The fact that the work-related health of a large proportion of drivers can worsen significantly over a relatively short period demonstrates that measures to improve sustainable employability are of great importance in this sector.
4.6. Implications
Although no significant differences were found between the intervention and control group, our findings show the need for interventions to combat reductions in work ability during the peak season. Such interventions should be aimed at improving sustainable employment in an aging workforce of coach drivers. Given the increased average age in this population (two-thirds are now older than 50 years, half of whom are also older than 60 years), ensuring sustainable employability is of particular importance because the load-bearing capacity decreases on average. This, in combination with the increased work-related fatigue and a higher mental workload experienced by older drivers, has the potential to result in driving errors that may endanger the safety of both passengers and other road users [
8,
60,
61].
Previous research advised that monitoring work-related fatigue can help employers and occupational health agencies to develop preventative strategies to increase sustainable employability, given that the need for recovery is an important predictor of future sickness absence [
35,
62]. A study in older taxi drivers recommended preventive screening and early interventions [
63]. This screening can be in the form of a preventive medical examination with an associated advice on identified problem areas. Since the reductions in the mean health parameter scores observed in this research were not only attributable to a few low-scoring drivers, interventions should be aimed at the entire coach driver workforce. Future research should aim to find alternate ways to maintain work ability and to improve sustainable employability since the use of a self-management intervention did not yield the desired results. The effectiveness of a more active approach should be tested in the future.

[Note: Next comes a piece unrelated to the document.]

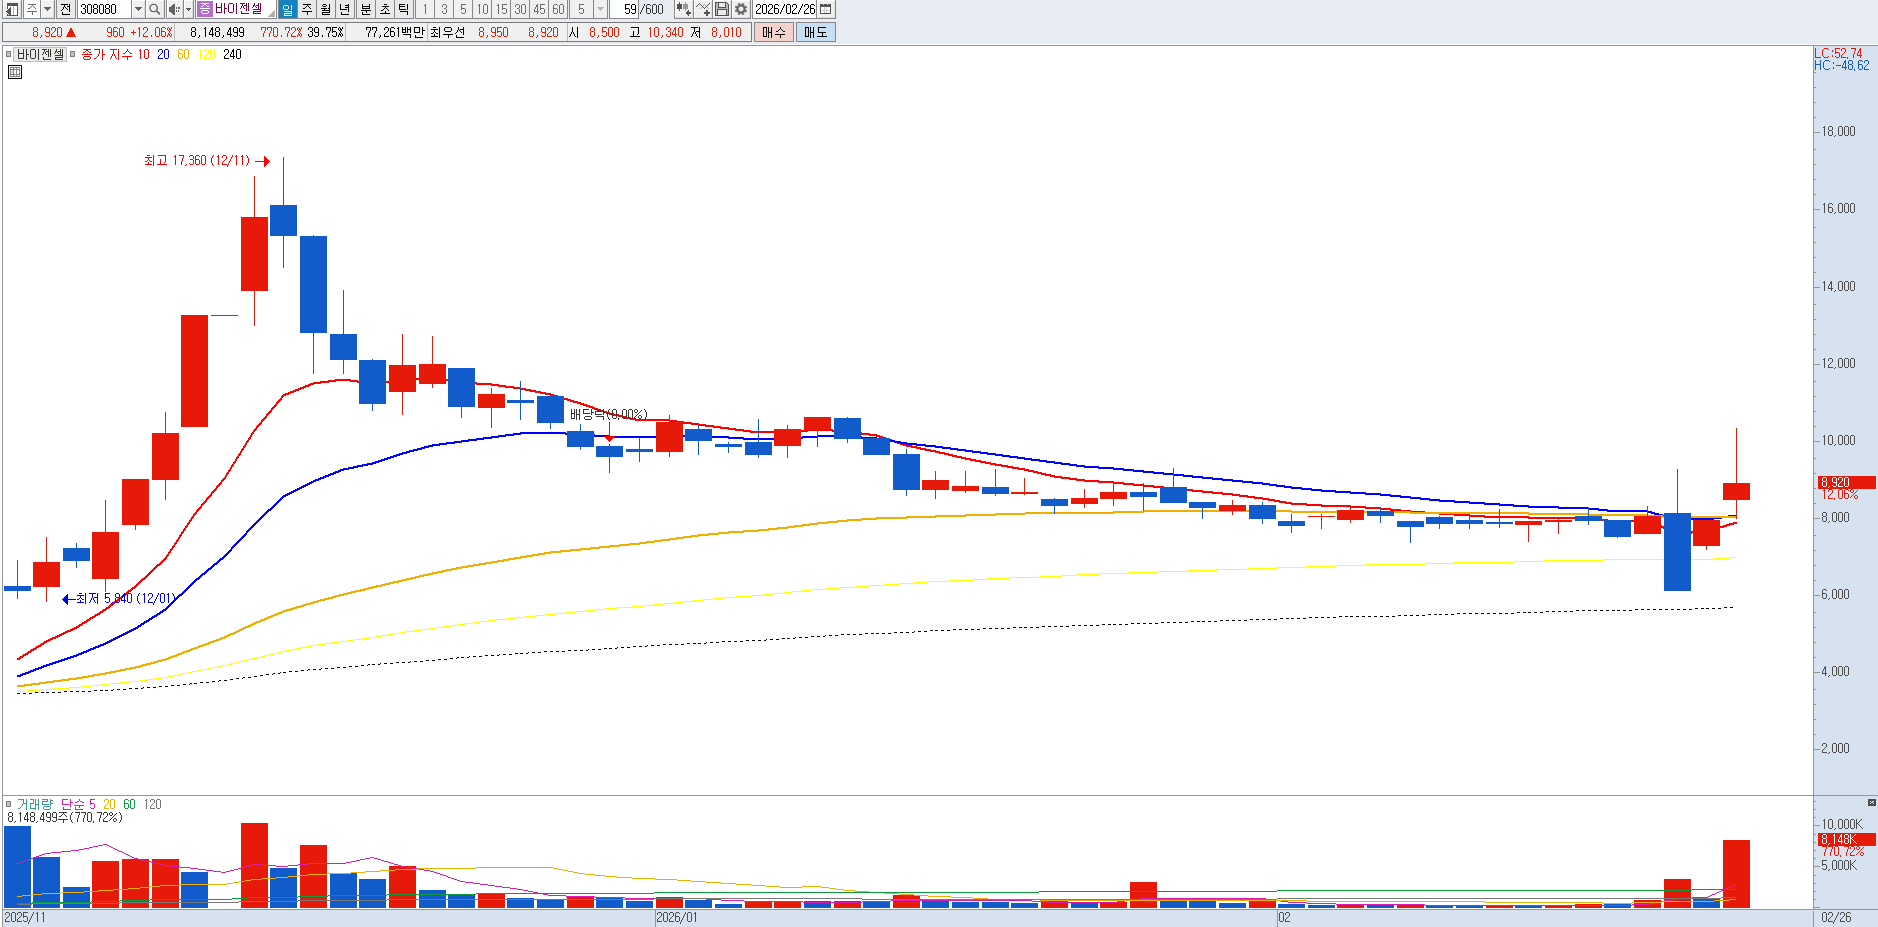Toggle the 바이젠셀 price series square marker
Viewport: 1878px width, 927px height.
(x=9, y=55)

Work ability score, vitality, work-related fatigue, psychosomatic health, sleep complaints, and perceived mental exertion were proven to be useful outcome measures, which can be used in future research because they are able to detect changes over the peak season. Future effectiveness studies for this group should, therefore, include these measurements during the peak season in order to demonstrate the preventive effect of interventions.

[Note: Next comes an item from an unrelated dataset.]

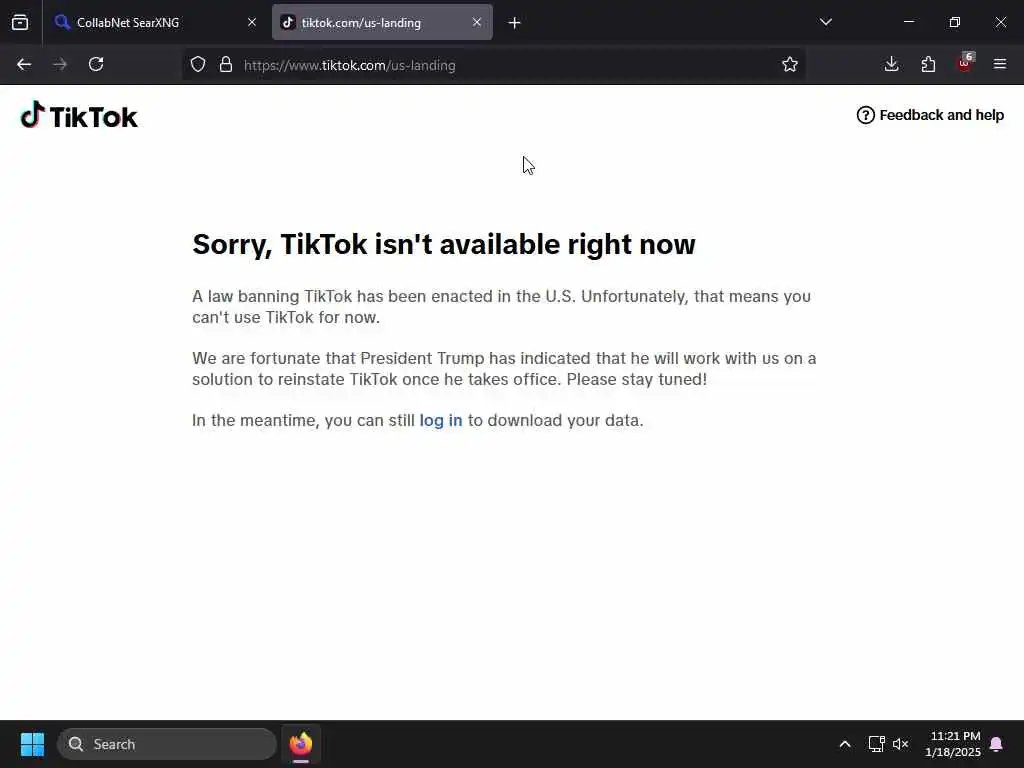
Task: View site security lock information
Action: (226, 64)
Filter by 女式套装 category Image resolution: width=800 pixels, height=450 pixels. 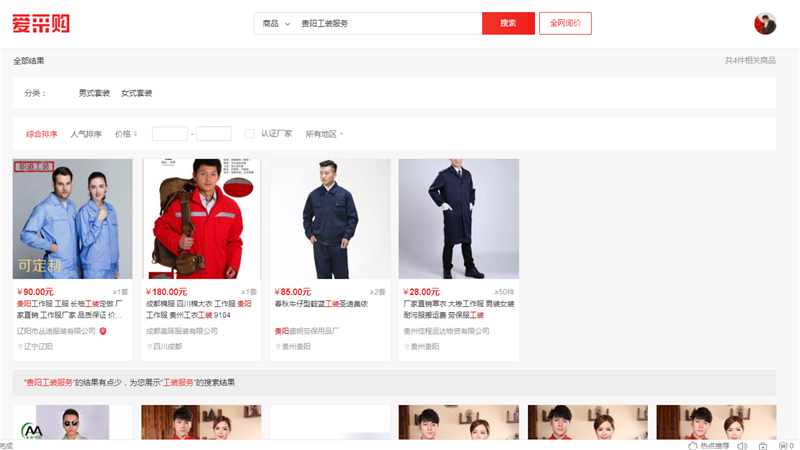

Research on the effective underlying mechanisms of interventions is desired in a population that is always on the road in order to improve the preventive effect of interventions. Additional research on the personal characteristics that influence the main outcomes can contribute to improving occupational care and improving sustainable employability. In research in this older population, it is important to address the aspects that may affect the effectiveness of interventions. Therefore, it is suggested to shift the focus of research toward identifying the working component in interventions while still focusing on health improvement.